EXERCISE DETAILS: The data is to be transcribed in full, with nothing missed.

Saved data entries:
BEGIN
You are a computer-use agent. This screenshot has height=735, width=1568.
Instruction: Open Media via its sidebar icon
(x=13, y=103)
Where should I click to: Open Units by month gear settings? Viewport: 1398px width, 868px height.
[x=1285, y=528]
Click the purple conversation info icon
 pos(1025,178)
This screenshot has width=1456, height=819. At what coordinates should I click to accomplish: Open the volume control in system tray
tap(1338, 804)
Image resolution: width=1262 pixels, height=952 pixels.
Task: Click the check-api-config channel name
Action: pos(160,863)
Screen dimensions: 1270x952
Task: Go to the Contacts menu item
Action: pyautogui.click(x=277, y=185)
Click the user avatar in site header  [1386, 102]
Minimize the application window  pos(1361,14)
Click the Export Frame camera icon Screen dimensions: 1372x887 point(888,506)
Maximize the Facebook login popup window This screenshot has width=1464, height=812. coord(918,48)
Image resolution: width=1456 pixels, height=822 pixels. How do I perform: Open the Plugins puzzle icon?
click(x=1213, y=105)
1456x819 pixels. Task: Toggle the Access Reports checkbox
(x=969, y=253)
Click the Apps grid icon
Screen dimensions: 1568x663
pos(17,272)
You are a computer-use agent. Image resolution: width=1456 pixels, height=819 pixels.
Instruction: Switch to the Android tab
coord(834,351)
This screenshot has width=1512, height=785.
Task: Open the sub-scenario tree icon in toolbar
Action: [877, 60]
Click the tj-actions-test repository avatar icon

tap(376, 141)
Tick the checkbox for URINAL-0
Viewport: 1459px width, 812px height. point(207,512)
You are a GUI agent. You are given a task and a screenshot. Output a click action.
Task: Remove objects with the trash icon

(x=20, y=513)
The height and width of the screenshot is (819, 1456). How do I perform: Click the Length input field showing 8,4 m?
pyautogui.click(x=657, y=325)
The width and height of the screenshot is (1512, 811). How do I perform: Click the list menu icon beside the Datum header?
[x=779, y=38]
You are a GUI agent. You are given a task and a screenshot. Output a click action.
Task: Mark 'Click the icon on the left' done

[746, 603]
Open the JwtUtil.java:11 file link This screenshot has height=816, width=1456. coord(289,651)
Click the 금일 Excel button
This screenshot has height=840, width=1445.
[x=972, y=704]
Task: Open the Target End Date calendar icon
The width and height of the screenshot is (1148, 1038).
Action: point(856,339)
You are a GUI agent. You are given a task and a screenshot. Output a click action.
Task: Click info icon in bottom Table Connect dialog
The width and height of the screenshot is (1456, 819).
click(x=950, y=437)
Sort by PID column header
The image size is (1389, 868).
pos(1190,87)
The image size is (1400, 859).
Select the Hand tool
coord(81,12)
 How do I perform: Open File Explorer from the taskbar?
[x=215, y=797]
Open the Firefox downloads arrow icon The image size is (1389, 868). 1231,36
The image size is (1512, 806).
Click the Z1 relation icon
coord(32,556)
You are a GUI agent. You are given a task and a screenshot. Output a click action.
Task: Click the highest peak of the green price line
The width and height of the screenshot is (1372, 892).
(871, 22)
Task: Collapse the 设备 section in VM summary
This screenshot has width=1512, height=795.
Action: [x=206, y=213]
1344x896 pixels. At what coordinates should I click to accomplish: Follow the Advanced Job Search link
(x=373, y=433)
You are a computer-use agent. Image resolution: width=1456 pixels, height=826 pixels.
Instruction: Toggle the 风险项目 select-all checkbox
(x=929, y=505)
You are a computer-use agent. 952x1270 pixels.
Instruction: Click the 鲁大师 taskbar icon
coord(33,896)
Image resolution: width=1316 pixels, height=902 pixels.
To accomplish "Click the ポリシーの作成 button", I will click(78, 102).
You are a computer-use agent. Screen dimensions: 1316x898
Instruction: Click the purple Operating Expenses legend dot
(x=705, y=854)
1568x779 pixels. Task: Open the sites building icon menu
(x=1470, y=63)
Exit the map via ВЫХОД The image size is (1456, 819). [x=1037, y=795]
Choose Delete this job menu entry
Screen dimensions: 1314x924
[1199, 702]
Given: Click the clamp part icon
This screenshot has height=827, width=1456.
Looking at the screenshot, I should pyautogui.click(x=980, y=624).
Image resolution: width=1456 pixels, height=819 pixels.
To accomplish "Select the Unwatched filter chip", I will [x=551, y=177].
END
SOLUTION FOR THIS EXERCISE:
You are a computer-use agent. This screenshot has height=735, width=1568.
Instruction: Open Media via its sidebar icon
(x=13, y=103)
Where should I click to: Open Units by month gear settings? Viewport: 1398px width, 868px height.
[x=1285, y=528]
Click the purple conversation info icon
 pos(1025,178)
This screenshot has width=1456, height=819. At what coordinates should I click to accomplish: Open the volume control in system tray
tap(1338, 804)
Image resolution: width=1262 pixels, height=952 pixels.
Task: Click the check-api-config channel name
Action: pos(160,863)
Screen dimensions: 1270x952
Task: Go to the Contacts menu item
Action: pyautogui.click(x=277, y=185)
Click the user avatar in site header  [1386, 102]
Minimize the application window  pos(1361,14)
Click the Export Frame camera icon Screen dimensions: 1372x887 point(888,506)
Maximize the Facebook login popup window This screenshot has width=1464, height=812. coord(918,48)
Image resolution: width=1456 pixels, height=822 pixels. How do I perform: Open the Plugins puzzle icon?
click(x=1213, y=105)
1456x819 pixels. Task: Toggle the Access Reports checkbox
(x=969, y=253)
Click the Apps grid icon
Screen dimensions: 1568x663
pos(17,272)
You are a computer-use agent. Image resolution: width=1456 pixels, height=819 pixels.
Instruction: Switch to the Android tab
coord(834,351)
This screenshot has width=1512, height=785.
Task: Open the sub-scenario tree icon in toolbar
Action: [877, 60]
Click the tj-actions-test repository avatar icon

tap(376, 141)
Tick the checkbox for URINAL-0
Viewport: 1459px width, 812px height. point(207,512)
You are a GUI agent. You are given a task and a screenshot. Output a click action.
Task: Remove objects with the trash icon

(x=20, y=513)
The height and width of the screenshot is (819, 1456). How do I perform: Click the Length input field showing 8,4 m?
pyautogui.click(x=657, y=325)
The width and height of the screenshot is (1512, 811). How do I perform: Click the list menu icon beside the Datum header?
[x=779, y=38]
You are a GUI agent. You are given a task and a screenshot. Output a click action.
Task: Mark 'Click the icon on the left' done

[746, 603]
Open the JwtUtil.java:11 file link This screenshot has height=816, width=1456. coord(289,651)
Click the 금일 Excel button
This screenshot has height=840, width=1445.
[x=972, y=704]
Task: Open the Target End Date calendar icon
The width and height of the screenshot is (1148, 1038).
Action: point(856,339)
You are a GUI agent. You are given a task and a screenshot. Output a click action.
Task: Click info icon in bottom Table Connect dialog
The width and height of the screenshot is (1456, 819).
click(x=950, y=437)
Sort by PID column header
The image size is (1389, 868).
pos(1190,87)
The image size is (1400, 859).
Select the Hand tool
coord(81,12)
 How do I perform: Open File Explorer from the taskbar?
[x=215, y=797]
Open the Firefox downloads arrow icon The image size is (1389, 868). 1231,36
The image size is (1512, 806).
Click the Z1 relation icon
coord(32,556)
You are a GUI agent. You are given a task and a screenshot. Output a click action.
Task: Click the highest peak of the green price line
The width and height of the screenshot is (1372, 892).
(871, 22)
Task: Collapse the 设备 section in VM summary
This screenshot has width=1512, height=795.
Action: [x=206, y=213]
1344x896 pixels. At what coordinates should I click to accomplish: Follow the Advanced Job Search link
(x=373, y=433)
You are a computer-use agent. Image resolution: width=1456 pixels, height=826 pixels.
Instruction: Toggle the 风险项目 select-all checkbox
(x=929, y=505)
You are a computer-use agent. 952x1270 pixels.
Instruction: Click the 鲁大师 taskbar icon
coord(33,896)
Image resolution: width=1316 pixels, height=902 pixels.
To accomplish "Click the ポリシーの作成 button", I will click(78, 102).
You are a computer-use agent. Screen dimensions: 1316x898
Instruction: Click the purple Operating Expenses legend dot
(x=705, y=854)
1568x779 pixels. Task: Open the sites building icon menu
(x=1470, y=63)
Exit the map via ВЫХОД The image size is (1456, 819). [x=1037, y=795]
Choose Delete this job menu entry
Screen dimensions: 1314x924
[1199, 702]
Given: Click the clamp part icon
This screenshot has height=827, width=1456.
Looking at the screenshot, I should pyautogui.click(x=980, y=624).
Image resolution: width=1456 pixels, height=819 pixels.
To accomplish "Select the Unwatched filter chip", I will [x=551, y=177].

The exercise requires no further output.